エッセイ:栃木無探訪未遂/小林私「私事ですが、」
公開日:2022/4/30
美大在学中から音楽活動をスタートし、2020年にはEPリリース&ワンマンライブを開催するなど、活動の場を一気に広げたシンガーソングライター・小林私さん。音源やYouTubeで配信している弾き語りもぜひ聴いてほしいけど、「小林私の言葉」にぜひ触れてほしい……! というわけで、本のこと、アートのこと、そして彼自身の日常まで、小林私が「私事」をつづります。
さて、栃木県に行ってきたわけだ。
栃木のなんとかというところの、なんとかというホテルのような旅館のようなところに一泊してきた。
特段栃木に思い入れがあるわけではなく、というか最後に行ったのは確か日光東照宮、つまり中学生の頃合いで、例えばこの歳になって改めて古きをたずねて、といった心持ちであれば、何かこう、教養的なものが深そうな振る舞いになっただろう。これは反語である。

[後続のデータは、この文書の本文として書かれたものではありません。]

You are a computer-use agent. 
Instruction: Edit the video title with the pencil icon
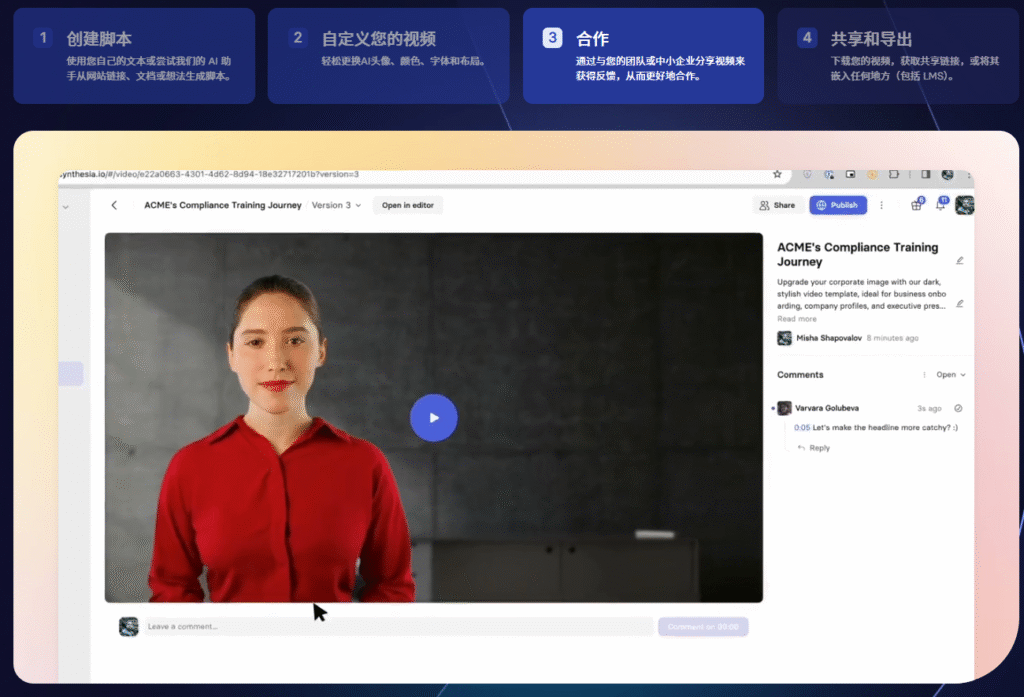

恥ずかしながら私も、旅館のあのスペースといった認識しかしていない場所(いや、広縁、と呼ぶことは知ってはいるが)を求めて、車で片道2時間くらいを目安に宿を探した。現代文のテストだけなんとなく点を取れてしまうひねくれ者よろしく、”文豪”っぽさ、というより、”文豪っぽさ”に憧れがあるのだ。形だけでも格好つけたい日があって良いじゃないか。

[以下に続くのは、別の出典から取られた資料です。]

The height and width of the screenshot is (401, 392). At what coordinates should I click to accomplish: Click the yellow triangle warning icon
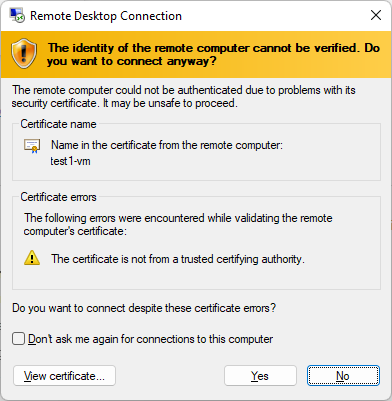[x=32, y=258]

つまるところ、栃木である必要は全くなかった。ここに見られるような自然豊かな風景とまるっきり同じものが地元にあるのだから。現に、高速に乗って片道約150kmも車を走らせたのに、景色が全く変わらなかった。
ひなびた旅館でぼんやりしたい。平たく言えばこういった欲望である。これを満たすに際して、いかにも田舎っぽい民泊や旅館を探せば良い、という事は分かる。ホテルでは、広縁はおろかそもそも和室をあまり見かけられない。
しかし、私はどちらかというとホテルの方が好きだ。それは小綺麗な洋室の方が好ましいというわけでなく、スタッフとの距離が遠いからである。
そもそも民泊や旅館と聞いて、そこで働く人のことをスタッフとはあまり呼ばないだろう。従業員とか、もしくは昔ながらに仲居、女将だとか呼ぶのかもしれない。いや、呼び名は何でも良いのだが、なんとなく距離が近い感じがする。
「お客さんどこから?」なんて聞かれた日には二度と来ないことを心のなかで誓うだろう。
故に今回はホテルっぽさと旅館っぽさ、両方の性質を併せ持つ場所を探したというわけだ。三階建てという微妙な高さ、少し洋風なフロントの手前に、地元の名産品らしき土産物がじっくり見なくても良さそうな数だけ置いてある。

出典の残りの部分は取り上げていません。